O projeto prevê a construção de uma arena moderna, com 71.500 lugares, inspirada nos grandes estádios europeus e com foco em conforto, sustentabilidade e acessibilidade. A nova casa dos dois gigantes milaneses ficará no espaço atualmente ocupado pelo parque de estacionamento do Meazza, o que permitirá que as equipas continuem a jogar no local até à conclusão das obras.
Um projeto com assinatura de renome
O novo recinto será desenhado pelos prestigiados arquitetos Norman Foster e David Manica, que prometem criar um estádio “icónico e adaptado ao futuro”. A estrutura incluirá áreas comerciais, zonas verdes e uma fan zone, num conceito que vai muito além do futebol.
O objetivo é que o novo estádio esteja pronto até 2032, coincidindo com o centenário da inauguração do San Siro, que será assim substituído por uma arena que pretende preservar o legado de um dos palcos mais emblemáticos do futebol mundial.
Corrida contra o tempo
A decisão da autarquia impõe um prazo de 40 dias para finalizar os detalhes da transação. Caso o processo não seja concluído até 10 de novembro, entrará em vigor uma restrição de interesse cultural que poderá travar a demolição da segunda bancada do estádio.

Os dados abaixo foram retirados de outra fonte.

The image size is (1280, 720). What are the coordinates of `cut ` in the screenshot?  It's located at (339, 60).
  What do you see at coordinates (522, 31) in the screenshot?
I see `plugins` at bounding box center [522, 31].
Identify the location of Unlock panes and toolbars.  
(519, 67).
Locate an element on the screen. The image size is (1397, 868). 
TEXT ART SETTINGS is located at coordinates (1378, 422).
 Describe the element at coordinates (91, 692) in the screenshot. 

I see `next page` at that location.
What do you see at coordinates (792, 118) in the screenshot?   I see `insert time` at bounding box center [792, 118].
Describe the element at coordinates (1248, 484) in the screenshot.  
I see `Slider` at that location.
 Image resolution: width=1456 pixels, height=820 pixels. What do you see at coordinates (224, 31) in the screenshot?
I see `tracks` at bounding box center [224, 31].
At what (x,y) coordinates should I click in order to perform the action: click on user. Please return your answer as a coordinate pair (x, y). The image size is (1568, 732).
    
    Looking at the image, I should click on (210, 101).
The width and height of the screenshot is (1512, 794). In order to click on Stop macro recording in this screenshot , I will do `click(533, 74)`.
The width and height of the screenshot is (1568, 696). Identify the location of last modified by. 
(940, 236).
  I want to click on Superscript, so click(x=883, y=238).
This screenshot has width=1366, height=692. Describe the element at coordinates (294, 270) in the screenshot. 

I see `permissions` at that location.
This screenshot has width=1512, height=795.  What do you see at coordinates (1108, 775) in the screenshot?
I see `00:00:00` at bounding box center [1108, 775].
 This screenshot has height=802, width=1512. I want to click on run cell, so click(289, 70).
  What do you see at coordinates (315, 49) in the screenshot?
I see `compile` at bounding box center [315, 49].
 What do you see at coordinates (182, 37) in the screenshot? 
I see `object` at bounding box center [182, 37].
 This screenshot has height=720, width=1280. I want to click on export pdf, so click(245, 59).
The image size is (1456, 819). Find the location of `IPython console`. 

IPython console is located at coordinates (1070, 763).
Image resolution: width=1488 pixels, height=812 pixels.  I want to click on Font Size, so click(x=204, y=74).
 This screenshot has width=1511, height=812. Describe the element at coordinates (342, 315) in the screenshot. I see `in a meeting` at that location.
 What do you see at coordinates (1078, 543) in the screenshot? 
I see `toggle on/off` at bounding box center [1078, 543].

Um adeus carregado de emoção
O San Siro é mais do que um estádio. Foi casa de épicos derbies de Milão, de conquistas europeias e de momentos lendários protagonizados por nomes como Maldini, Zanetti, Kaká, Ronaldo ou Ibrahimovic. A sua demolição simboliza o fim de uma era dourada, mas também o início de uma nova ambição para Inter e Milan, que procuram adaptar-se à modernidade do futebol europeu.
“É o fim de um mito e o nascimento de um novo símbolo”, resumiu um dos vereadores presentes na sessão.
Com esta decisão, Milão despede-se de um dos seus maiores ícones — um templo onde se escreveu grande parte da história do futebol mundial.